We’ve used the terms “breaking through the clutter” for more than 15 years when talking about the challenge of being heard in a multimedia world. Well before the widespread adoption of social media, we talked about the proliferation of news websites and online media that competed with – and ultimately reduced – the power of traditional media.
But today, the proliferation of content is exponentially greater. Now brand advertisers create online, social and video content, feeding the dramatic increase in available material competing for our attention.
The Wall Street Journal describes how brand strategists are churning out content: “When your favorite clothing store, your hardware store and your coffee shop are all pouring out more and more content each day (not to mention the traditional newspapers and magazines you still subscribe to), the clutter can feel overwhelming.”
While major financial firms like Fidelity and Schwab create reams of high-quality articles distributed widely to customers and advisors alike, they are not alone. In fact, good content is democratic in the sense that small players can harness their own experts to increase awareness and get the word out.
Do you have a content strategy? If not, start by building out a content plan for the coming year:
- Identify regular content you already produce for clients – economic commentary, quarterly market outlooks. Make this content, or if necessary, a pared back “public” version of it, available on your website. Link to it on your corporate social media pages. Encourage your professionals to share it.

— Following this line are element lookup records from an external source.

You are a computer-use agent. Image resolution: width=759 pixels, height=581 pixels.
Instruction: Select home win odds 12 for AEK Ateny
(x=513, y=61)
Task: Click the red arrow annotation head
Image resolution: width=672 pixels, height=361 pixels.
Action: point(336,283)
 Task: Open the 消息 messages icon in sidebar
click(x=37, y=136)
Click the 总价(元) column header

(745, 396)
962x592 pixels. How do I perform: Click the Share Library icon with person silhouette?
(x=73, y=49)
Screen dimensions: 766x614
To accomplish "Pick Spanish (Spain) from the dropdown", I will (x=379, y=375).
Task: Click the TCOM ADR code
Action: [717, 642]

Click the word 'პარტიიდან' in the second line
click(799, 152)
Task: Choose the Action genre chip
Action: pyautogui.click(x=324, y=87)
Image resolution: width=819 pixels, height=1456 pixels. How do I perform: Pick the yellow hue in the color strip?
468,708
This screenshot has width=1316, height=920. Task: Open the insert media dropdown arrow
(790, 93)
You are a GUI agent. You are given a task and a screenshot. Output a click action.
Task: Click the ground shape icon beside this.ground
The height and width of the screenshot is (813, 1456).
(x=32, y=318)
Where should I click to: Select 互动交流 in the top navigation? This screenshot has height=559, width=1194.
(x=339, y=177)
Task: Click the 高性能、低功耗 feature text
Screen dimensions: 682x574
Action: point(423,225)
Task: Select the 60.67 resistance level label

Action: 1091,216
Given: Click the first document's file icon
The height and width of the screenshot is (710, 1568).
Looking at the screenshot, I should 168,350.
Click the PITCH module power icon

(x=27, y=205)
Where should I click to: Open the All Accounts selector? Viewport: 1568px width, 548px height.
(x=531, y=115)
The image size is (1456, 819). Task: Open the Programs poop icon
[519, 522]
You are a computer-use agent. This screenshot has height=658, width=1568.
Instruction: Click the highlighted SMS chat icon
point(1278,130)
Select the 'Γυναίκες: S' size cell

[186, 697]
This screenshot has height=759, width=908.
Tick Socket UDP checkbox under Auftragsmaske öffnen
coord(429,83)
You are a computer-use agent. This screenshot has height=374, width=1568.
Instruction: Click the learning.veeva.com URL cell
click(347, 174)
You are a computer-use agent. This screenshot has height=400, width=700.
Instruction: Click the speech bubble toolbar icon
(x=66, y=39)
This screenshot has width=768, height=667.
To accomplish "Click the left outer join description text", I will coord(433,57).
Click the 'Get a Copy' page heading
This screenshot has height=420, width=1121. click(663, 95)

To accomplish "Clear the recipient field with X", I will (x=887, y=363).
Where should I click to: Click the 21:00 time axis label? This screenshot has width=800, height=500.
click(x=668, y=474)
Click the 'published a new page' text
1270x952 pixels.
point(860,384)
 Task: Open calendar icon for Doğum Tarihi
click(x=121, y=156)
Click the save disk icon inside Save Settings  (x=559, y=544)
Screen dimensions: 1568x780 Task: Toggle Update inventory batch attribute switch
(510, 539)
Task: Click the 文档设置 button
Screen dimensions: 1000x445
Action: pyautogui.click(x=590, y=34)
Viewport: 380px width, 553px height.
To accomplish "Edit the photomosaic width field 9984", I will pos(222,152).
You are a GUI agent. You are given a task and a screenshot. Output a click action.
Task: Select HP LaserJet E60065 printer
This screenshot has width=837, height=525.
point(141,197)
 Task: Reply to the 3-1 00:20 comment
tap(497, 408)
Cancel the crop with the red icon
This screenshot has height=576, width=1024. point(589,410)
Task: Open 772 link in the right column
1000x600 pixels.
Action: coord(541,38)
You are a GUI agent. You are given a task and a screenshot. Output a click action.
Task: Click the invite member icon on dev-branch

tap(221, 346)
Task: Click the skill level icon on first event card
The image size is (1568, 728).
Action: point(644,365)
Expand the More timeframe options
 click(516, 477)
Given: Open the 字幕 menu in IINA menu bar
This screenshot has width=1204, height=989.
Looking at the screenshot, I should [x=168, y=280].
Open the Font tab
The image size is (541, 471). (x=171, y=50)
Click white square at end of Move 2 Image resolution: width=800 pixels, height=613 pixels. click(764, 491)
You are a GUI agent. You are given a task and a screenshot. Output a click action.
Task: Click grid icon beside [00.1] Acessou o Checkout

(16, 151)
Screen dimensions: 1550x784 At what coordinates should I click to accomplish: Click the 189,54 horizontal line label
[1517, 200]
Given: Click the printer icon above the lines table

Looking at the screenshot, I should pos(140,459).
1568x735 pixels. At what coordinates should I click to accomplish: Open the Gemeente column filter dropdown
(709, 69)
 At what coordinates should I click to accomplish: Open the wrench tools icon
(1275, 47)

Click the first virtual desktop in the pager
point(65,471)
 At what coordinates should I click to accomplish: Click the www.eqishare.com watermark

- Identify areas where you or your professionals have timely and meaningful knowledge and create articles or whitepapers to share that expertise. Asking a portfolio manager or analyst to write a case study or blog post may not always be welcome, and some may have neither the time nor the inclination to write about what they know. If so, consider engaging a writer to interview your experts and create content they can edit and put in their own voices.
- Pay attention to what’s happening in the news and react quickly if you have something meaningful to say. The government shuts down? Ask your economist to write about the potential economic impact. A new regulation gets proposed? Ask your legal team to create a briefing on what the potential impact will be on your customers. Tax filing deadline looming? Ask your tax expert to offer some reminders to last minute filers.
- Be sure to identify topics for webcasts, podcasts or a company YouTube channel. Not everyone likes to read detailed technical papers. Instead, create short 1- to 2-minute audio or video pieces featuring your experts sharing guidance on important issues.
- Select your best and most interesting content and share it with selected media to generate earned media exposure. Ideas from your content may lead to a news story or result in a publication sharing your submitted content for their readers.
In a world of abundant content, it is important that your content is engaging and addresses important topics your customers need or want to know about. Make it salient so it breaks through the clutter and leaves an impression. Measure which content your customers engage with most, and regularly refresh the pieces that get the most clicks.